10 replies to this topic
Posted 30 May 2010 - 12:11 AM
Howdy Guys. I know this has probably been discussed many times before, but I havn't had luck looking through the topics trying to find my answer. So Please bare with me. I'm still very new to the airbrushing.
I have attempted to make a 3-D crawfish pattern where the lines are the same on both sides of the lure, but cannot get the lines to look seemless across the back to connect both sides. Mine messed up, so I finally just sprayed a darker color over the back to hide it. Does anyone have any pointers to help me figure this out. It's about got the best of me. I just can't get a stencil to cooperate... and would like to make somthing that is easier to use over and over.
Here's a pic of the one I tried.
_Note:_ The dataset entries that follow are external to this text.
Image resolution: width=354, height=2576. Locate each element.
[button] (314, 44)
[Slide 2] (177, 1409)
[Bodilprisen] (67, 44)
First and only 3-D style craw I have done.
Posted 30 May 2010 - 03:24 AM
Jig - try making a full stencil rather than one for each side.
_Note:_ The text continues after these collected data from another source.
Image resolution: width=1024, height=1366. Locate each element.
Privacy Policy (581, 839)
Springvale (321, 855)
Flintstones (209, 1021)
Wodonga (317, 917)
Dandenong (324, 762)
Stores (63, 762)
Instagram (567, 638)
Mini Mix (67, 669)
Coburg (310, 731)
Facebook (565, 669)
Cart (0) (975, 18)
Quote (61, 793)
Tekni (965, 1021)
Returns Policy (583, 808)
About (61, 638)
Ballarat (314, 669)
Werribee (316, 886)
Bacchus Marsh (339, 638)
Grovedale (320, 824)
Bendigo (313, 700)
Get some old blister pack and fold it over a bait blank, then heat with a heat gun while stretching the plastic around the blank, meeting at the bottom, then, cursing your blistered fingers, let it (stencil) cool and cut out your pattern. pete
Posted 30 May 2010 - 10:21 PM
Great question jig, been wanting to get better on that myself !
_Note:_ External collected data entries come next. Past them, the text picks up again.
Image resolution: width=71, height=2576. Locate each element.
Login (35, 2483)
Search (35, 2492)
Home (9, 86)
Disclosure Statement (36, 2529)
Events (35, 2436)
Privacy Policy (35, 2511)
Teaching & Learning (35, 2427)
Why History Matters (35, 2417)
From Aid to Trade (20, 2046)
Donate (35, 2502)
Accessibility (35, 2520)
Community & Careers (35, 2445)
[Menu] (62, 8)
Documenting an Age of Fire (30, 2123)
Posted 30 May 2010 - 10:32 PM
Thanks for the Tips! Does anyone have any pictures of how they cut out a stencil for a Craw Pattern? Do you have a single stencil per side or mutiple stencils to make the left and right segments of the shell at once. Sorry, I know this is a confusing question.
I just can't get a stencil fixed to make the proper shading of the shell segments without having a perfectly straight line.
Edited by JIGnJ()N, 30 May 2010 - 10:36 PM.
Posted 01 June 2010 - 12:01 AM
I would like to know where to get one of those Blister Packaging Material packs, Can you help me out?
Posted 01 June 2010 - 06:42 AM
Go out to your local hardware store and find something cheap with a clear plastic cover and cardboard sheet back - you know the ones that drive you crazy when you are trying to get the staples out, or the ones that are welded all round and you need a sabre saw to open them up, these are blister packs, the plastic is heated and shrunk down around the article inside - Find something flat like a roller tray and you will have a nice flat sheet of plastic, that will form with heat.
I'm sure you guys would have a million places where you can just go in and buy a sheet of this stuff, but not living there I would not have a clue.
Posted 02 June 2010 - 08:13 PM
I use the ones from the packaging that my lures come in. I have also had good luck using the clear plastic boxes that berries and cherry tomatoes often come in. Just trim off the solid pieces and use those. I tried using a heat gun and it melted the plastic too fast for me to do what I wanted with it. It also began to soften the lure that I was attempting to mold. My hairdryer that I use for heat setting my paints worked just fine though. It does take a bit longer than the heat gun but that only gave me more time to mold the melted plastic how I wanted it around the bait. I also had to remind myself that I was trying to achieve functionality, not a good looking mold. This is a tough hobby sometimes for a perfectionist.
Posted 04 June 2010 - 02:45 PM
I defiantly agree this is a tough hobby for perfectionists =P I'm going to try and go out to the store and pick up some of that Blister Pack stuff and give that a test. I've thought about taking the Stretch wrap stuff that you use for food, laying it tight over the lure, Putting a layer of epoxy on it and letting it dry, then use the rock hard epoxy as the stencil after I cut some Designs into it. Has anyone tried that yet?
Posted 05 June 2010 - 04:36 PM
Great idea Stryker, I can think of a few applications for your gladwrap thing -
I am not sure if anyone has mentioned it , but there is a very good Tutorial by Jerry (RedG8r) "TU 2010 Vacuum forming" - here:
Posted 05 June 2010 - 07:13 PM
If you feel it's important that your craw segment lines reach entirely around the bait, the whole body stencil makes sense. The "whole body stencil" is also good if you're gonna make a lot of one bait size/style. To me, that's more an aesthetic than a practical thing, and I don't do enough of one pattern bait to make it worthwhile. I use artist's frisket material, which is designed for stencils. It is a clear plastic film with adhesive on one side and a paper backing. I draw an outline of the bait and the cut outs on the paper backing, then cut it out with an Xacto knife. Instead of peeling off the backing, I leave it on the stencil so I can reverse the stencil for the other side of the bait (after wiping off or drying the paint of course). To get 2 sides the same, you need to have marks or cuts on the stencil to register it against the side of the lure (beginning of the lip slot, tail, etc). The advantage of this is that you can build up a library of stencils for various purposes and can adapt the stencils to new bait shapes and sizes.